Activity: Set down, please, exactly the lines below that run from the line with "[Schließen] (8, 1903)" to the line with "لعبة (480, 1171)", both lines included.

Records shown:
*** Block opens ***
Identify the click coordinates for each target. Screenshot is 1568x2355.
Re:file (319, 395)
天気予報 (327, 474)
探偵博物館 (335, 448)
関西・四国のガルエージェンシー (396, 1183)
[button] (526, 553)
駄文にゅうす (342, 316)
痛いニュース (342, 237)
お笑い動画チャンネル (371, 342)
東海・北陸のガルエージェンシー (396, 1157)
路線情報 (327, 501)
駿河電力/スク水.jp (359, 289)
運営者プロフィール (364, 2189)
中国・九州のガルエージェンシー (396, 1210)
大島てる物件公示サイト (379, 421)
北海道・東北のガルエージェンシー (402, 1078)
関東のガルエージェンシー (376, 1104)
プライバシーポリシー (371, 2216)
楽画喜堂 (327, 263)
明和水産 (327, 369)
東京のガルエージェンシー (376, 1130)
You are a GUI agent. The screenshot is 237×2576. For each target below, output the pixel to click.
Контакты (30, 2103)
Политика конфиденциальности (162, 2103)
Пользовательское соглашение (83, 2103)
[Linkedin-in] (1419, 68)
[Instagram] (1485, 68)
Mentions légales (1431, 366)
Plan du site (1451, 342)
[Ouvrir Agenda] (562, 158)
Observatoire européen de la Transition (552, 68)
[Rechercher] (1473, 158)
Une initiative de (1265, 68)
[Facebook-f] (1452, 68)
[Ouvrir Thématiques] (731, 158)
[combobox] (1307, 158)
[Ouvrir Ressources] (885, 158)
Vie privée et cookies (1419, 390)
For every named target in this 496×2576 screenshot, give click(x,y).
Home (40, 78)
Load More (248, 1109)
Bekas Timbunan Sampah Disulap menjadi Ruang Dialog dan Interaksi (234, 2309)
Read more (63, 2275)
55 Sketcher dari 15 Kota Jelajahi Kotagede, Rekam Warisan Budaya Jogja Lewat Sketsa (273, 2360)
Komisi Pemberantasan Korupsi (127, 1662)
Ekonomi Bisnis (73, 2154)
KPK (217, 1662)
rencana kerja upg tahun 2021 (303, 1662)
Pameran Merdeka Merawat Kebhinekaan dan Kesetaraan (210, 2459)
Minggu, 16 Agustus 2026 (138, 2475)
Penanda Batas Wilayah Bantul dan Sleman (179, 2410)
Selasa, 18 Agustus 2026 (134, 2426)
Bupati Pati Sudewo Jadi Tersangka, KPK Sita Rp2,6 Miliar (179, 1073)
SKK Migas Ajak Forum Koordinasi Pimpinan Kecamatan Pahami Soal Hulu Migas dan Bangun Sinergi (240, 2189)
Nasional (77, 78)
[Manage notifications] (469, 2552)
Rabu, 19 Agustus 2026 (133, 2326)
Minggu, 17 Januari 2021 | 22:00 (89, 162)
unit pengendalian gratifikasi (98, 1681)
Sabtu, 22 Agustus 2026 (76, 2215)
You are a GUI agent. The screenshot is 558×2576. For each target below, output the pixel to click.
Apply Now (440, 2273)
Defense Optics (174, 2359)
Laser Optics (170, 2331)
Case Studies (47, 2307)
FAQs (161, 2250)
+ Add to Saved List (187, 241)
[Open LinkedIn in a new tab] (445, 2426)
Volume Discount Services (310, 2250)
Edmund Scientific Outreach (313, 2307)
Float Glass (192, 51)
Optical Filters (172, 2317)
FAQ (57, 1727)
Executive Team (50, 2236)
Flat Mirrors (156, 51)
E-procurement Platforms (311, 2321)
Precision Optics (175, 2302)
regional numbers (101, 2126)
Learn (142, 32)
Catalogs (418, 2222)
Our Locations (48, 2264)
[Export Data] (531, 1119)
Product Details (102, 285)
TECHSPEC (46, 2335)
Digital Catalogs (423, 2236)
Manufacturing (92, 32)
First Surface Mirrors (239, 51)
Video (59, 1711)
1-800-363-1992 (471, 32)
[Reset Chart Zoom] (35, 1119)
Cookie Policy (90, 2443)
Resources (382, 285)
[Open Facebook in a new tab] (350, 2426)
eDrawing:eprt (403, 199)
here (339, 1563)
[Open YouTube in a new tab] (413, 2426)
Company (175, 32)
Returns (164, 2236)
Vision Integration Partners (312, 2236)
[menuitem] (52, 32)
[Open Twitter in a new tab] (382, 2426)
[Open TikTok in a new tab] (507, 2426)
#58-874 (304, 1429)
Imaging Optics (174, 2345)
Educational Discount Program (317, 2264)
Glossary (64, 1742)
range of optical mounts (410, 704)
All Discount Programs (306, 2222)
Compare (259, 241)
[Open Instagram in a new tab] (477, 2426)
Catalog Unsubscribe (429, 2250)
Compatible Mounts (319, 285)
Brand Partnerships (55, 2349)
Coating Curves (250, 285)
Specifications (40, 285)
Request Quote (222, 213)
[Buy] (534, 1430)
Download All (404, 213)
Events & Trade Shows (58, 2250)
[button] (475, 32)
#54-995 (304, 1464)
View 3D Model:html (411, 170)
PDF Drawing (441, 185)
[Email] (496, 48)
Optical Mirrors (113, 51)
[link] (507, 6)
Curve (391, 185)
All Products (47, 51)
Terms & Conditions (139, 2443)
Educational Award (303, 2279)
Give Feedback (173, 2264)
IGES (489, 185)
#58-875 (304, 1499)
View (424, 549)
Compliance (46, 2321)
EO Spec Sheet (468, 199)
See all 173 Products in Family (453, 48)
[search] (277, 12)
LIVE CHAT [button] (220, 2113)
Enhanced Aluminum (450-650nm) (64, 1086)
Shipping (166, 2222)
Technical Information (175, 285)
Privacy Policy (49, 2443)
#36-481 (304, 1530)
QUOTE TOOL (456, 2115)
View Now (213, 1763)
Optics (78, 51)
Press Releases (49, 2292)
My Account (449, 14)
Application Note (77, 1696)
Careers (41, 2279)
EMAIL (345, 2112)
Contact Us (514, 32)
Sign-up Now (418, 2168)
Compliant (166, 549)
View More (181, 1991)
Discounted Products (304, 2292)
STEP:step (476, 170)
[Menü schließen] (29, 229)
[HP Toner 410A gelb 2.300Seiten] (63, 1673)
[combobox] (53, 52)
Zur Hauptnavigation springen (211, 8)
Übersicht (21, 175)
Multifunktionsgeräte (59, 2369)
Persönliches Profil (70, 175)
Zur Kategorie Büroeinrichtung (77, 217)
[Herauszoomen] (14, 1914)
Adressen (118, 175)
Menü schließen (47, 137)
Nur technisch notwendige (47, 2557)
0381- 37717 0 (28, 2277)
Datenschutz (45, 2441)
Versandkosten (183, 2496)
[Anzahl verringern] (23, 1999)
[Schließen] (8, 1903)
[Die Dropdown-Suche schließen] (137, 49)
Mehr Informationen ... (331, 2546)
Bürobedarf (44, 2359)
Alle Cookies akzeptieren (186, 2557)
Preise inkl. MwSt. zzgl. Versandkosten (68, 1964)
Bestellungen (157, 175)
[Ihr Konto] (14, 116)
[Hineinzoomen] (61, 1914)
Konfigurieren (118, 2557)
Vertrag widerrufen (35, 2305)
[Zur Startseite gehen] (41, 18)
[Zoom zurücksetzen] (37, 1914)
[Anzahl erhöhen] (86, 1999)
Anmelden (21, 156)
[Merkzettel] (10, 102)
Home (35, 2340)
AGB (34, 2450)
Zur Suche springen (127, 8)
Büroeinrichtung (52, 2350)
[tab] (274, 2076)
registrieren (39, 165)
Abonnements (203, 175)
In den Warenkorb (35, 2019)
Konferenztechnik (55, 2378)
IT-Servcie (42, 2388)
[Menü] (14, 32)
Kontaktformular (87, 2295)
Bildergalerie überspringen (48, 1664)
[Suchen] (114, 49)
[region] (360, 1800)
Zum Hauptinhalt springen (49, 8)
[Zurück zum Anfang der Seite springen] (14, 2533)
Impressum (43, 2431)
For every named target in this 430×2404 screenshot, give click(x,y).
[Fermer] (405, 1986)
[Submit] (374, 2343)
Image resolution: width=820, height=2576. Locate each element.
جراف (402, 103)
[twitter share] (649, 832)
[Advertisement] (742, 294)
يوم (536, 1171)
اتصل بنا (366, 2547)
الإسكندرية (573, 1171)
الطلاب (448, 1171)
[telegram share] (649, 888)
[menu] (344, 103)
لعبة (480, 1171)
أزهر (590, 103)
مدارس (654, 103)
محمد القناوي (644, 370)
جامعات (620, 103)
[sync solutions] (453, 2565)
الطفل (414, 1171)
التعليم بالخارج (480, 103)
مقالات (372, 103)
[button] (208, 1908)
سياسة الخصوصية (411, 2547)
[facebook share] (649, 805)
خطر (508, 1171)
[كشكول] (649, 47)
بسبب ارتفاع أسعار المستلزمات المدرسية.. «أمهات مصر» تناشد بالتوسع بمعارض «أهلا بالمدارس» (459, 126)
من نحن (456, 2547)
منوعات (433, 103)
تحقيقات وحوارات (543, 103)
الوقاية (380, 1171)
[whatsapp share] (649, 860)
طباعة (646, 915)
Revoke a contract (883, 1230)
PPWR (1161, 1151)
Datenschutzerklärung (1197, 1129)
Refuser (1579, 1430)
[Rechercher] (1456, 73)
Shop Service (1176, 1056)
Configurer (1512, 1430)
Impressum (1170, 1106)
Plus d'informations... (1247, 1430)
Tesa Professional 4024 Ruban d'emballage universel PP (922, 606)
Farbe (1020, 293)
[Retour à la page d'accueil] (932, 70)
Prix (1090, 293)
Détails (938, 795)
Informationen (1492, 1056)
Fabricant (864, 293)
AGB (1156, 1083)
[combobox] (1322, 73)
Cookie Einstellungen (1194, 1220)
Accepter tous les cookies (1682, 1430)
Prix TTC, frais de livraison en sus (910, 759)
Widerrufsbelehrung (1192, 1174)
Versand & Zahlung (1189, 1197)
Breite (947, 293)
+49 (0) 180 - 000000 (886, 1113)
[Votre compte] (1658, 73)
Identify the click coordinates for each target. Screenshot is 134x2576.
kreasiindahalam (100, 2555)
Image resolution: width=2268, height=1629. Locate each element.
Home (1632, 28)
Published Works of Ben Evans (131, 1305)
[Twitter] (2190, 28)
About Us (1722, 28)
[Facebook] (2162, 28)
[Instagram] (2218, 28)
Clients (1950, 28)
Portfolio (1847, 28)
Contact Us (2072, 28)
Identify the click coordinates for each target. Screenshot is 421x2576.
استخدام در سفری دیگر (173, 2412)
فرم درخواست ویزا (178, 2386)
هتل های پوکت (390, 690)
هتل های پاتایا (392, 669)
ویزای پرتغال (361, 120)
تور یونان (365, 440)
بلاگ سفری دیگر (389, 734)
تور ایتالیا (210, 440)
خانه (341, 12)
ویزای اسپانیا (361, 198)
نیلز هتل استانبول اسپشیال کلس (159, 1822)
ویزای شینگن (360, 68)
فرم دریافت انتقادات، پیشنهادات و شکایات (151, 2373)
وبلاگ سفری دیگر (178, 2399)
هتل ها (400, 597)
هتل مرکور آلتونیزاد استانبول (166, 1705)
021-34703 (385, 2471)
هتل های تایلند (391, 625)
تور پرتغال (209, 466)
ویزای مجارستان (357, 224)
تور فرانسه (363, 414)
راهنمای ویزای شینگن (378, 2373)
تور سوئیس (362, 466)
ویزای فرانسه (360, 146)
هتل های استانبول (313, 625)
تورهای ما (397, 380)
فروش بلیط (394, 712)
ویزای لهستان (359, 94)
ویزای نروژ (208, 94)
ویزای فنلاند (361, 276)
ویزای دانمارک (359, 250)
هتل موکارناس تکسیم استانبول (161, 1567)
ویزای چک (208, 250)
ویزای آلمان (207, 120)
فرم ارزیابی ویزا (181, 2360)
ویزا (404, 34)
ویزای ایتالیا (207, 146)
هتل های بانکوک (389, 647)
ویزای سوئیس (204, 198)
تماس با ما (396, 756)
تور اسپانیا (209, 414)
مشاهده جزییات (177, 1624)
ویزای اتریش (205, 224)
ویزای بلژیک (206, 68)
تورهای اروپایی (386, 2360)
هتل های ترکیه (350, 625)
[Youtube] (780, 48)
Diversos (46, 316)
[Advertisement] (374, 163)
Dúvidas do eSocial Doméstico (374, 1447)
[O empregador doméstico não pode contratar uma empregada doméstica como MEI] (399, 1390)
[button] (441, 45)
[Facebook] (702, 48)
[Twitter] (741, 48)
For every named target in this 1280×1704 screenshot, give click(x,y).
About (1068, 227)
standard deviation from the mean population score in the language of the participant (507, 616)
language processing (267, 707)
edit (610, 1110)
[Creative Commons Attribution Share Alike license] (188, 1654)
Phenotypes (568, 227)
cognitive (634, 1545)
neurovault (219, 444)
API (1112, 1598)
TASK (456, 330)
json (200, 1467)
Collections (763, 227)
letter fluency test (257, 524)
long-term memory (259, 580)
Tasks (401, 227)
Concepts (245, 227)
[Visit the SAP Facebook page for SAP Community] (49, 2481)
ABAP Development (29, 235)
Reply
*** Block closes ***
Reply to the exercise:
[Schließen] (8, 1903)
[Die Dropdown-Suche schließen] (137, 49)
Mehr Informationen ... (331, 2546)
Bürobedarf (44, 2359)
Alle Cookies akzeptieren (186, 2557)
Preise inkl. MwSt. zzgl. Versandkosten (68, 1964)
Bestellungen (157, 175)
[Ihr Konto] (14, 116)
[Hineinzoomen] (61, 1914)
Konfigurieren (118, 2557)
Vertrag widerrufen (35, 2305)
[Zur Startseite gehen] (41, 18)
[Zoom zurücksetzen] (37, 1914)
[Anzahl erhöhen] (86, 1999)
Anmelden (21, 156)
[Merkzettel] (10, 102)
Home (35, 2340)
AGB (34, 2450)
Zur Suche springen (127, 8)
Büroeinrichtung (52, 2350)
[tab] (274, 2076)
registrieren (39, 165)
Abonnements (203, 175)
In den Warenkorb (35, 2019)
Konferenztechnik (55, 2378)
IT-Servcie (42, 2388)
[Menü] (14, 32)
Kontaktformular (87, 2295)
Bildergalerie überspringen (48, 1664)
[Suchen] (114, 49)
[region] (360, 1800)
Zum Hauptinhalt springen (49, 8)
[Zurück zum Anfang der Seite springen] (14, 2533)
Impressum (43, 2431)
For every named target in this 430×2404 screenshot, give click(x,y).
[Fermer] (405, 1986)
[Submit] (374, 2343)
Image resolution: width=820, height=2576. Locate each element.
جراف (402, 103)
[twitter share] (649, 832)
[Advertisement] (742, 294)
يوم (536, 1171)
اتصل بنا (366, 2547)
الإسكندرية (573, 1171)
الطلاب (448, 1171)
[telegram share] (649, 888)
[menu] (344, 103)
لعبة (480, 1171)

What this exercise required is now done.